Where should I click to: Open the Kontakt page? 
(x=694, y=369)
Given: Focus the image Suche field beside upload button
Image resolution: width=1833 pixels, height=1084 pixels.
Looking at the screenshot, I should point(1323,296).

::::::::::

■ **EXERCISE**:
Put every line of the records above into a numbered list, skipping any blank lines.

■ **RESPONSE BELOW**:
1. Where should I click to: Open the Kontakt page? 
2. (x=694, y=369)
3. Given: Focus the image Suche field beside upload button
4. Image resolution: width=1833 pixels, height=1084 pixels.
5. Looking at the screenshot, I should point(1323,296).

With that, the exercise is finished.